Existe a ideia de que é preciso ter ouvido absoluto ou uma lista de músicas perfeita para acalmar um bebé. Não é mesmo preciso. O vosso bebé só quer a vibração grave e rítmica do vosso peito.

Um estudo que me lembro vagamente de ter lido, durante uma maratona noturna de revistas de enfermagem, sugeria que cantar ao vivo reduz o ritmo cardíaco de um bebé prematuro e estabiliza a sua respiração. Não conheço o mecanismo exato, mas o meu pediatra disse que tem a ver com os padrões auditivos repetitivos que atingem o cérebro em desenvolvimento como se fosse uma massagem neurológica.

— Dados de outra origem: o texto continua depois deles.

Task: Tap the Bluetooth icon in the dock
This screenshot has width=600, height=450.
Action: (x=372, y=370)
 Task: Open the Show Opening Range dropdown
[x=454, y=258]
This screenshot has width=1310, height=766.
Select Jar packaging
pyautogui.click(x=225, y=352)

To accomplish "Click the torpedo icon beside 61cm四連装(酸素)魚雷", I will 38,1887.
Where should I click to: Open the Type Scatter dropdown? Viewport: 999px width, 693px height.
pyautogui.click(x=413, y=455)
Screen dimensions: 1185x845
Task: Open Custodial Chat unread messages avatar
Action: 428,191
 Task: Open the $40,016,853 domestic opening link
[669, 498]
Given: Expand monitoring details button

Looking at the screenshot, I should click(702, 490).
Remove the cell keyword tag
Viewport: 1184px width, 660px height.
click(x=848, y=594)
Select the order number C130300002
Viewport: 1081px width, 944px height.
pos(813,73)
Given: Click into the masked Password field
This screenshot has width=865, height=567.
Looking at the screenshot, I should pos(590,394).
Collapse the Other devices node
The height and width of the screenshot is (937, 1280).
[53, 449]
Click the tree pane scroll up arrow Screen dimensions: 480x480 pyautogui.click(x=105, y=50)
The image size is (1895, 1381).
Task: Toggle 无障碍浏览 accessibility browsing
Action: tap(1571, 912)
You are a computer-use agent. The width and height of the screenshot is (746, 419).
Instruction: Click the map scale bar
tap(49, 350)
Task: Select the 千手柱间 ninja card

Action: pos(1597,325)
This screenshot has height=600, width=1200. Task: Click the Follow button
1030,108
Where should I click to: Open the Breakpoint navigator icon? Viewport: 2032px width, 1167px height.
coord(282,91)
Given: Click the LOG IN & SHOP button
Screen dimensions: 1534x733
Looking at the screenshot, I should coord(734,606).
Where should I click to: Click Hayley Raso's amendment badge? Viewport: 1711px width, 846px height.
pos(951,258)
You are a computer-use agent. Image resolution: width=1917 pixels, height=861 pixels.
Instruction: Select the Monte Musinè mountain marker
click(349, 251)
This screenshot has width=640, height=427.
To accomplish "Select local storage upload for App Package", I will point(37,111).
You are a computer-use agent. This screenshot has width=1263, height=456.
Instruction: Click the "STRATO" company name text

Qualquer que seja a ciência por trás disto, só sei que quando baixo a minha voz uma oitava e cantarolo num tom grave e constante, a respiração do meu filho acaba por sincronizar com a minha.

Em vez de andarem de um lado para o outro no quarto, a verificar freneticamente o monitor e a tentar forçar um horário de sono rígido, sentem-se no canto mais escuro que conseguirem encontrar e murmurem algo repetitivo até os ombros do bebé relaxarem.

O absoluto absurdo financeiro das canções de embalar clássicas

As pessoas agem como se as canções de embalar tradicionais fossem textos preciosos e sagrados. O Dr. Kazdin, de Yale, tem uma teoria que diz que devemos cantar principalmente clássicos simples a nível gramatical para desenvolver a literacia precoce, o que soa muito bem, até prestarmos realmente atenção ao que estamos a dizer.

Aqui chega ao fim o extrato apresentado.